FIG. 3.

Impaired recruitment of neutrophils and CD4⁺ T cells to the lung in the absence of IL-1R1. Groups of mice were infected intranasally with 100 PFU influenza virus PR8. Lung-infiltrating cells were isolated by BAL. (A) Total BAL cell number (T) was measured using a Coulter Counter (Instrumenten Gesellschaft IG, Basel, Switzerland), and eosinophils (E), neutrophils (N), monocytes/macrophages (M), and lymphocytes (L) were determined by differential counts according to morphological criteria as described in Materials and Methods. Numbers represent average values for four mice ± standard deviations. (B) On days 7 and 10, BAL cells were incubated with anti-CD32/CD16 MAb to block unspecific binding and subsequently stained with allophycocyanin-labeled anti-CD4 and PE-labeled anti-CD8 MAbs. Cells were acquired using a FACSCalibur (Becton Dickinson) and data analyzed with Cell Quest software. CD4⁺ and CD8⁺ T-cell numbers were calculated from percentages of BAL total cell numbers excluding dead cells.
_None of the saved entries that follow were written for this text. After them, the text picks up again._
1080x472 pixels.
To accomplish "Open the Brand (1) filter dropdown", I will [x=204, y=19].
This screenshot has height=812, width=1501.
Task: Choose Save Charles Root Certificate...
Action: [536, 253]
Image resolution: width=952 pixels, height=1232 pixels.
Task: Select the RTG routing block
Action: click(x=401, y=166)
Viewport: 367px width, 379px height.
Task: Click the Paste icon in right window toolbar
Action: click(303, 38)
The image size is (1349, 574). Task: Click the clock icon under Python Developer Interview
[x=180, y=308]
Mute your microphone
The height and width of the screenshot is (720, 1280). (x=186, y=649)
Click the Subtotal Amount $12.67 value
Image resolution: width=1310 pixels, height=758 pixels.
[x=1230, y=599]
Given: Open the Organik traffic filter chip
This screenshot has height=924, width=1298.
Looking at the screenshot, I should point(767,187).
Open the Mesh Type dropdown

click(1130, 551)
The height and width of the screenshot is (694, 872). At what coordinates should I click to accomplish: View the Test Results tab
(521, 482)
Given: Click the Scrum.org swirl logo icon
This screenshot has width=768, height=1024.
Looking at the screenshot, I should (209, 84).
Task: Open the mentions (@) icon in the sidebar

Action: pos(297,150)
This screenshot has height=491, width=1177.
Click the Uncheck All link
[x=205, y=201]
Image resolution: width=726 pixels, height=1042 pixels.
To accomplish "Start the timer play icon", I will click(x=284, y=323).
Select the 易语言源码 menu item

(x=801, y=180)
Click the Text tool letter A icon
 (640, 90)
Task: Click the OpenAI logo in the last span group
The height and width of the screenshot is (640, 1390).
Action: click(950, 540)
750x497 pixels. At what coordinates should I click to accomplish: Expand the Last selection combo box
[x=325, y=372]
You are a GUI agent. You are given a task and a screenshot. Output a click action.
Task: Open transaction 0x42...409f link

Values show averages for four mice per group. *, significant differences (Student test). (C) On days 7 (upper panels) and 10 (lower panels), aliquots of BAL cells were stained with PE-conjugated class I tetramers loaded with influenza virus peptide NP68 and allophycocyanin-conjugated anti-CD8 MAb before analysis by flow cytometry. Values show percentages of virus-specific CD8⁺ T cells gated on lymphocytes of an individual mouse representative of the group. Average percentages from groups of mice (n = 4) are shown in parentheses.